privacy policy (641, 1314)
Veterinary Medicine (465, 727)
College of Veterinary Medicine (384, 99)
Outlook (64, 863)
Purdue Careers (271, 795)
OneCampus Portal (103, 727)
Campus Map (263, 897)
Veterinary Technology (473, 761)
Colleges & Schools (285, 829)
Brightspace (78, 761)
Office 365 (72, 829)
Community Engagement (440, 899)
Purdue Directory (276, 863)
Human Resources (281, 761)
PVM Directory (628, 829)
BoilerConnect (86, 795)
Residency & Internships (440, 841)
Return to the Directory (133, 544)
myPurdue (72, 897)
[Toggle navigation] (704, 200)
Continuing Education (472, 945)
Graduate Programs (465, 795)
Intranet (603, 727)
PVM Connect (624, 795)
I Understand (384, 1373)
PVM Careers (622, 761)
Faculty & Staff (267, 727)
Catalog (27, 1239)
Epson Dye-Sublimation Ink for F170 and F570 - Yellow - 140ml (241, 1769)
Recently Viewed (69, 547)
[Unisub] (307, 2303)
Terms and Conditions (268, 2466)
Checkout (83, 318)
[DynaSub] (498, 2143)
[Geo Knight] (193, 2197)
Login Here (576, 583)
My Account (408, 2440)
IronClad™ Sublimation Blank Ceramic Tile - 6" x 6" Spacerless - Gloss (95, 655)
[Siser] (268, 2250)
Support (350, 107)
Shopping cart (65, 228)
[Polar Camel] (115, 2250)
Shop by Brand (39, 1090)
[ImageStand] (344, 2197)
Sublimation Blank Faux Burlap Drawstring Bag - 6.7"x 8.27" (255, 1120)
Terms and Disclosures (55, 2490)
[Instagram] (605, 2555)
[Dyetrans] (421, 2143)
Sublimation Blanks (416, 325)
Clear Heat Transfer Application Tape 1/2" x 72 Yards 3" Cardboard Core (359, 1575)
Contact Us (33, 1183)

(Task brief): Copy out the entire listing exactly.

(Task solution):
privacy policy (641, 1314)
Veterinary Medicine (465, 727)
College of Veterinary Medicine (384, 99)
Outlook (64, 863)
Purdue Careers (271, 795)
OneCampus Portal (103, 727)
Campus Map (263, 897)
Veterinary Technology (473, 761)
Colleges & Schools (285, 829)
Brightspace (78, 761)
Office 365 (72, 829)
Community Engagement (440, 899)
Purdue Directory (276, 863)
Human Resources (281, 761)
PVM Directory (628, 829)
BoilerConnect (86, 795)
Residency & Internships (440, 841)
Return to the Directory (133, 544)
myPurdue (72, 897)
[Toggle navigation] (704, 200)
Continuing Education (472, 945)
Graduate Programs (465, 795)
Intranet (603, 727)
PVM Connect (624, 795)
I Understand (384, 1373)
PVM Careers (622, 761)
Faculty & Staff (267, 727)
Catalog (27, 1239)
Epson Dye-Sublimation Ink for F170 and F570 - Yellow - 140ml (241, 1769)
Recently Viewed (69, 547)
[Unisub] (307, 2303)
Terms and Conditions (268, 2466)
Checkout (83, 318)
[DynaSub] (498, 2143)
[Geo Knight] (193, 2197)
Login Here (576, 583)
My Account (408, 2440)
IronClad™ Sublimation Blank Ceramic Tile - 6" x 6" Spacerless - Gloss (95, 655)
[Siser] (268, 2250)
Support (350, 107)
Shopping cart (65, 228)
[Polar Camel] (115, 2250)
Shop by Brand (39, 1090)
[ImageStand] (344, 2197)
Sublimation Blank Faux Burlap Drawstring Bag - 6.7"x 8.27" (255, 1120)
Terms and Disclosures (55, 2490)
[Instagram] (605, 2555)
[Dyetrans] (421, 2143)
Sublimation Blanks (416, 325)
Clear Heat Transfer Application Tape 1/2" x 72 Yards 3" Cardboard Core (359, 1575)
Contact Us (33, 1183)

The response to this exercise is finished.